Across the nation, key observers are highlighting how and why President Trump’s laughable attempts to blame Democrats for the demise of DACA is falling flat. Moreover, Trump’s decision to end DACA and torpedo every attempt at a bipartisan solution is likely to hurt the GOP in November’s elections.

Below, we excerpt a few key takes:

  • Writing in the Washington Post’s “The Fix,” Amber Phillips outlines the three key reasons that Trump’s attempt to blame Democrats for ending DACA is failing: “The most obvious is that Trump ended DACA….2. Trump hasn’t proved to be a reliable negotiator on dreamers…After waffling for months on whether Trump even wanted a permanent solution for dreamers, his administration took a hard turn to the right and proposed drastic changes to the legal immigration system in exchange for a path to citizenship for millions of qualified dreamers….3. Trump’s rhetoric on immigration doesn’t match what he’s saying now.”

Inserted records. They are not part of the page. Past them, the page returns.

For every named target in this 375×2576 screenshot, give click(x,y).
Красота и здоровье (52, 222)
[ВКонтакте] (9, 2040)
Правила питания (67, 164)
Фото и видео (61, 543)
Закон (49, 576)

  • Conservative Washington Post columnist Jennifer Rubin argues, “Trump’s incoherence on immigration ought to embarrass his supporters.” Rubin cuts through the spin, “Let’s get real. Other than a visceral distaste for Hispanic immigrants (and others from “shithole” countries, in Trump’s words) and a need to feed material to the white-grievance racket (e.g. Fox News, Breitbart, FAIR, anti-immigrant bloggers, etc.), Trump doesn’t much care what the current law is or what current conditions exist for immigrants. All he knows is that he blew the deal for the wall and will get blamed for DACA (which he repealed). Trump and his spokesmen should not get a free pass, the presumption of rationality, when the president sounds this uninformed and divorced from reality.”

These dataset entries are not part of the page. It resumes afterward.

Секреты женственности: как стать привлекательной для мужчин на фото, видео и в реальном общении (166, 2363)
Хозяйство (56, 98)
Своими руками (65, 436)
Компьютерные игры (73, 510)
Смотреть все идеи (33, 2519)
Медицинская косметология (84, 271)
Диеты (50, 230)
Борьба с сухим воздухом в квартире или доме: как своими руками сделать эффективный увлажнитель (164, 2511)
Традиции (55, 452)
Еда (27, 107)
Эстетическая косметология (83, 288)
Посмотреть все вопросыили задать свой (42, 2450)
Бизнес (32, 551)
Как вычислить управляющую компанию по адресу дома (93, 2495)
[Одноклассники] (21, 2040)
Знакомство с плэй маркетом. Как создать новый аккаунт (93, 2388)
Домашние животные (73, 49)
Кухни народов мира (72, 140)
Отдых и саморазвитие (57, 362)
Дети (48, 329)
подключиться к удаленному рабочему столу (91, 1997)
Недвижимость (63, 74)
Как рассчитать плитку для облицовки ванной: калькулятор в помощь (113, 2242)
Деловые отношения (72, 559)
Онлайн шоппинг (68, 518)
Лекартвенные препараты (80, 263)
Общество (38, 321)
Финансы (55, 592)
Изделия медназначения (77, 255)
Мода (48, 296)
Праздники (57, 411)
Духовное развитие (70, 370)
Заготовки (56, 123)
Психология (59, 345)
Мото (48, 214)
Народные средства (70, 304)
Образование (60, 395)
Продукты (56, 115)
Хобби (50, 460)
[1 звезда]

  • In his latest piece “How Failure of a ‘Dreamer’ Deal May Tip Control of Congress,” Bloomberg’s Sahil Kapur makes the case that Trump and the Republicans’ role in ending DACA and creating Dreamers’ crisis is likely to be a factor in many races this cycle. Kapur quotes Republican pollster Whit Ayres assessing, “It will be most salient in areas with large numbers of DACA kids, like in California and Texas. Beyond that, it’s primary relevance is symbolic. There are vast swaths of the country where there are almost no DACA kids, but they would still like to see our political system function at a minimal level, which it doesn’t seem to be able to do.”

  • And, finally, CNN’s Chris Cillizza deciphers the thrust of Trump’s tweets: “The just-below-the-surface message is this: White people made this country great. Brown people are flooding in. They pose an existential threat to your daily life and what the future holds for your children. If you don’t fight back now, you may lose everything.”